La tentative de réponse de monsieur Pape Malick Ndour, Coordonnateur National
du PRODAC, revêt beaucoup d’approximations, d’extrapolations, mais surtout
d’affirmations péremptoires qui ne cadrent pas avec les réalités, difficiles, que
vivent les Sénégalais. Ses réponses prouvent, à suffisance, que lui et les autres
responsables du régime ne vivent pas les conditions difficiles, voire les souffrances
du peuple. Cela est compréhensible, car tout le fardeau des politiques publiques
repose sur les masses populaires au profit de l’élite politico-administrative.
Il convient de replacer les choses dans leur contexte. Notre camarade, et tête de
liste nationale de la coalition AAR Sénégal, Thierno Alassane Sall, a voulu décrire
la situation grave dans laquelle vit l’économie sénégalaise pour attirer l’attention.
Quoi de plus juste que de se baser sur une note conjoncturelle dont le propre est
de donner une photographie du moment ? En plus des variations trimestrielles, la
DPEE donne un aperçu sur les glissements annuels enregistrés, ce qui offre la
possibilité de jeter un regard sur quatre (4) trimestres successifs, soit sur la
période d’une année.
Monsieur Ndour reconnaît que le « Sénégal a enregistré une réduction de 7,1 %
de son activité économique hors agriculture et sylviculture, en variation trimestrielle
» et récuse toute « contre-performance globale de ce secteur stratégique de notre
économie », comme l’a écrit le camarade Thierno Alassane Sall. Il nous parle de
progression « de l’état de l’économie comparé à la même période de 2021 ». Il
appuie son argumentaire sur des chiffres positifs en omettant de préciser qu’il les a
puisés dans les mêmes tableaux que ceux sur lesquels Thierno Alassane Sall s’est
basé pour tirer sur la sonnette d’alarme. Pourtant, il écrit, plus loin, sur la question
de l’emploi, qu’il ne fera « pas de commentaire sur son analyse puisque ces
affirmations ne s’éloignent pas trop de la réalité ». Une belle confirmation de ce
que Thierno Alassane Sall a écrit si l’on tient compte des relations de causes –
effets prouvées entre niveau d’activité économique et niveau d’emploi.

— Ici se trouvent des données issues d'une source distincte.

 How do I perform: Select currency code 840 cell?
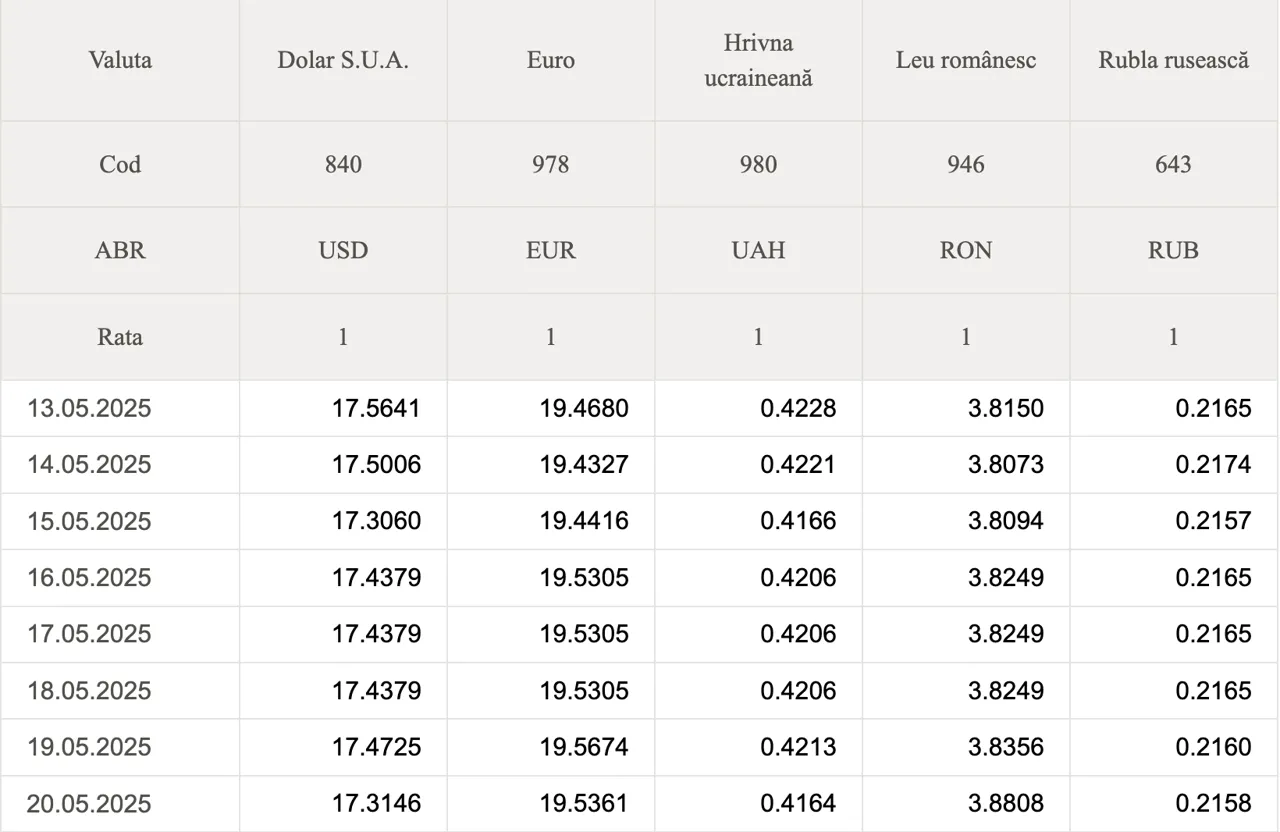pyautogui.click(x=343, y=164)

Tout en reconnaissant la véracité « d’une diminution substantielle des
financements retenus pour les acteurs du secteur (-13,7 %) », monsieur Ndour
appelle Thierno Alassane Sall à élargir son « champ d’analyse à tout le secteur
financier bénéficiant de conventions avec l’État ». Ce dernier n’a pris que l’exemple
de vallée du fleuve Sénégal pour illustrer « l’engagement factice de l’État » auprès
des organisations des producteurs. Cet exemple repose sur des statistiques
officielles et elles sont représentatives de la situation qui prévaut dans tout le pays
! Les appels de détresse des organisations de producteurs, relayés massivement,
et régulièrement, par les différents intervenants du monde rural sont entendus de
toutes parts, sauf de celle du gouvernement ! Si monsieur Ndour croit que la
situation qui prévaut sur la vallée du fleuve Sénégal est différente du reste du
Sénégal, qu’il nous fournisse les statistiques fiables qui la démontrent hors de tout
doute !
Les chiffres positifs, voire favorables au régime, triés sur le volet, ne sauraient
cacher les réalités du malaise profond que vivent le Sénégal et les Sénégalais. Les
présenter sans donner un portrait global et exhaustif, en taisant volontairement les
points négatifs, relève d’une stratégie de communication politique tout simplement.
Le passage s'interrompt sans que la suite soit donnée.